1.Hypothermic circulatory arrest (HCA)
This technique was introduced in the 1950s and further popularized in the 1970s, even today a lot off centers have very positive clinical results with only HCA (15). It is based on the ability of hypothermia to reduce the metabolic rate of all tissues including the central nervous system. During cardiopulmonary bypass core temperature can vary from normothermia (37° C), mild hypothermia (32-35° C), moderate hypothermia (28-32° C) to deep hypothermia (< 28° C). Profound hypothermia suppresses cerebral metabolism enough to allow a short period of total circulatory arrest during which the aortic repair can be performed. Despite many negative critiques still today a lot of surgeons throughout the world use HCA as their preferred method of choice because it is simple and allows for a complete bloodless surgical field also free of cannulas. Despite its simplicity, it demands for attentive perfusion and monitoring techniques with slow, gradual and thorough cooling (> 30 minutes) to avoid oesophageal-blood gradients of > 10 ° C. Rewarming must also be gradual with a temperature gradient of less than 10 ° C to avoid damage and to optimize oxygen delivery to the vulnerable brain intra- and post-operatively. It is necessary to flood the operative field continuously with CO2 . Randall Griepp, the promotor of HCA, advises to cool thoroughly to prevent a temperature rise of the brain during the HCA interval and to pack the head in ice in order to prevent undesirable rewarming (16). To obtain maximal metabolic suppression Griepp recommends cooling until the oesophageal temperature reaches 10° to 13° C (16). This level of deep cooling is nowadays still used by a lot of surgeons in the US but it is our impression that in Europe and Japan, the temperature at which the body circulation is arrested, is higher (20 – 25 ° C, even 28 ° C) also obtaining good clinical results (17). Even tepid HCA (32° C) seems to compare favourably with deep HCA (20-25° C) (18). Immediately after a period of HCA follows a period of reactive hyperaemia or cerebral hyperperfusion followed by several hours of increased cerebrovascular resistance during which brain oxygen extraction is increased but cerebral blood flow may be inadequate (19).
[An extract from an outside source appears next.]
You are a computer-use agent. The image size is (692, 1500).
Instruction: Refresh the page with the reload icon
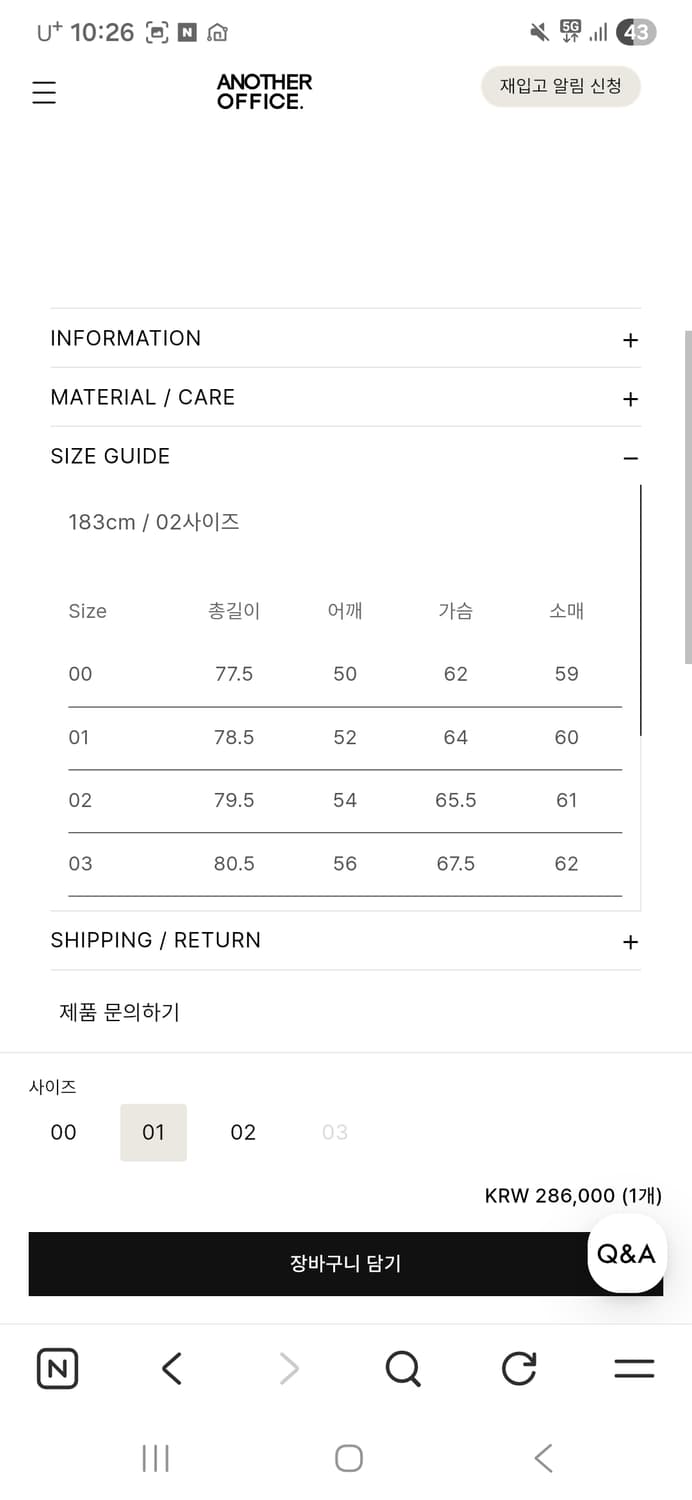pyautogui.click(x=518, y=1368)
Certainly the main drawback of HCA is that the safe duration of the arrest period is limited to about 20 to 25 minutes despite meticulous perfusion and monitoring approaches (20). Hypothermia will never reduce the cerebral metabolism to nil. The arrest duration is the single largest operative determinant of neurologic outcome. If the arrest time is longer than 20 to 25 minutes, it will result in an increase in neurological dysfunctions and when it is longer than one hour, the risk of stroke and mortality increases sharply (21). In our opinion this time restriction of 20 minutes is sufficient only to perform an open distal anastomosis at the base of the innominate artery or a hemi-arch replacement, even in the hands of the most technically skilled and experienced surgeons. If a more extensive reconstruction is necessary because of additional arch tears, aneurysmal aortic arch or when the surgeons wants to perform a prophylactic repair in view of future dilatations (e.g. in connective tissue disorders or in young patients), adjunctive brain protection techniques are absolutely mandatory. It is a false idea that the safe arrest duration of 20 minutes can be prolonged with pharmacologic adjuncts such as barbiturates.
Due to the obligatory slow cooling and slow warming the second drawback of HCA is the increased cardiopulmonary bypass time. This may lead to a higher evidence of neurologic complications in the early postoperative period and a decrease in quality of life in the long-term period (22). Coagulation disturbances are also related to the use of HCA. There are three mechanisms that contribute to the temperature-related coagulopathy: platelet and clotting factor dysfunction and the fibrinolytic activity. Nowadays these coagulopathies are dealt with more easily since we have at our disposal more effective pharmacological agents as well as platelet and plasma transfusions and other local hemostatic agents.